How to complete this task: Write the records out once more, so that nothing differs from the original.

== Given information ==

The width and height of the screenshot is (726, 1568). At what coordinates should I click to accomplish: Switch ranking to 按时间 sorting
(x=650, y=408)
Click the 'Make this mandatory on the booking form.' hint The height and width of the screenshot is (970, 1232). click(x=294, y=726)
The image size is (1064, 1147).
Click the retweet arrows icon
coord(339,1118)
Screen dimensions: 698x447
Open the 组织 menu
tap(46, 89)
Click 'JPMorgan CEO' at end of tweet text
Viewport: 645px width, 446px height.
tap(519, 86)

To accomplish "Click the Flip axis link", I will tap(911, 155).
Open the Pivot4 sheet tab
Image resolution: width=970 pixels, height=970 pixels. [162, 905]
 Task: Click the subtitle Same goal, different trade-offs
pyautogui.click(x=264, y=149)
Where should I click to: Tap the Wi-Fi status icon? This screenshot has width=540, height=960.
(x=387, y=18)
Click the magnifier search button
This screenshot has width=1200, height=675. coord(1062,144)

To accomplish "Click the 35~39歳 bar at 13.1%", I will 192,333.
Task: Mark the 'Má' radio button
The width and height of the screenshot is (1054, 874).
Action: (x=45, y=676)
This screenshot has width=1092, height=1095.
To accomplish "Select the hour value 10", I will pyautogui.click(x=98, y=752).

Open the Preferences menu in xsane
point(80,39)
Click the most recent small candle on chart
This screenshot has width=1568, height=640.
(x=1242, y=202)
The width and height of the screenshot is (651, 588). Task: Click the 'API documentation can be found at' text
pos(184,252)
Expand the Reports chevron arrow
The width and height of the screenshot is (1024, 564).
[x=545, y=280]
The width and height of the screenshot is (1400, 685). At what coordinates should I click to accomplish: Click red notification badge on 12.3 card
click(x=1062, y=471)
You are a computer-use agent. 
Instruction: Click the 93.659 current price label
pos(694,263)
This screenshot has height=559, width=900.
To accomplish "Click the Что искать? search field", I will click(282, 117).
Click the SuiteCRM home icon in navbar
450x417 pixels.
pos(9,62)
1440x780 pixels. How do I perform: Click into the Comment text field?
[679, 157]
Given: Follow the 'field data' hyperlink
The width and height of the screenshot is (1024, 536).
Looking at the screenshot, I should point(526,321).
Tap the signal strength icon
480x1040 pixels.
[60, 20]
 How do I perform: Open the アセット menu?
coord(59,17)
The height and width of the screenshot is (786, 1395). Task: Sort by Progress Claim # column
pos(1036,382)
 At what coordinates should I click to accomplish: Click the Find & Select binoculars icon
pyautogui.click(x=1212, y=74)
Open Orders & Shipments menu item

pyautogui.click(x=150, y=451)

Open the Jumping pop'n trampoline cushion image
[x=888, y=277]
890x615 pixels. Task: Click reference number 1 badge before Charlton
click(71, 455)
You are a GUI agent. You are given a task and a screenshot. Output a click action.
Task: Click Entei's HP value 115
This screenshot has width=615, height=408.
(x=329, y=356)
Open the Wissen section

===

Answer section:
The width and height of the screenshot is (726, 1568). At what coordinates should I click to accomplish: Switch ranking to 按时间 sorting
(x=650, y=408)
Click the 'Make this mandatory on the booking form.' hint The height and width of the screenshot is (970, 1232). click(x=294, y=726)
The image size is (1064, 1147).
Click the retweet arrows icon
coord(339,1118)
Screen dimensions: 698x447
Open the 组织 menu
tap(46, 89)
Click 'JPMorgan CEO' at end of tweet text
Viewport: 645px width, 446px height.
tap(519, 86)

To accomplish "Click the Flip axis link", I will tap(911, 155).
Open the Pivot4 sheet tab
Image resolution: width=970 pixels, height=970 pixels. [162, 905]
 Task: Click the subtitle Same goal, different trade-offs
pyautogui.click(x=264, y=149)
Where should I click to: Tap the Wi-Fi status icon? This screenshot has width=540, height=960.
(x=387, y=18)
Click the magnifier search button
This screenshot has width=1200, height=675. coord(1062,144)

To accomplish "Click the 35~39歳 bar at 13.1%", I will 192,333.
Task: Mark the 'Má' radio button
The width and height of the screenshot is (1054, 874).
Action: (x=45, y=676)
This screenshot has width=1092, height=1095.
To accomplish "Select the hour value 10", I will pyautogui.click(x=98, y=752).

Open the Preferences menu in xsane
point(80,39)
Click the most recent small candle on chart
This screenshot has width=1568, height=640.
(x=1242, y=202)
The width and height of the screenshot is (651, 588). Task: Click the 'API documentation can be found at' text
pos(184,252)
Expand the Reports chevron arrow
The width and height of the screenshot is (1024, 564).
[x=545, y=280]
The width and height of the screenshot is (1400, 685). At what coordinates should I click to accomplish: Click red notification badge on 12.3 card
click(x=1062, y=471)
You are a computer-use agent. 
Instruction: Click the 93.659 current price label
pos(694,263)
This screenshot has height=559, width=900.
To accomplish "Click the Что искать? search field", I will click(282, 117).
Click the SuiteCRM home icon in navbar
450x417 pixels.
pos(9,62)
1440x780 pixels. How do I perform: Click into the Comment text field?
[679, 157]
Given: Follow the 'field data' hyperlink
The width and height of the screenshot is (1024, 536).
Looking at the screenshot, I should point(526,321).
Tap the signal strength icon
480x1040 pixels.
[60, 20]
 How do I perform: Open the アセット menu?
coord(59,17)
The height and width of the screenshot is (786, 1395). Task: Sort by Progress Claim # column
pos(1036,382)
 At what coordinates should I click to accomplish: Click the Find & Select binoculars icon
pyautogui.click(x=1212, y=74)
Open Orders & Shipments menu item

pyautogui.click(x=150, y=451)

Open the Jumping pop'n trampoline cushion image
[x=888, y=277]
890x615 pixels. Task: Click reference number 1 badge before Charlton
click(71, 455)
You are a GUI agent. You are given a task and a screenshot. Output a click action.
Task: Click Entei's HP value 115
This screenshot has width=615, height=408.
(x=329, y=356)
Open the Wissen section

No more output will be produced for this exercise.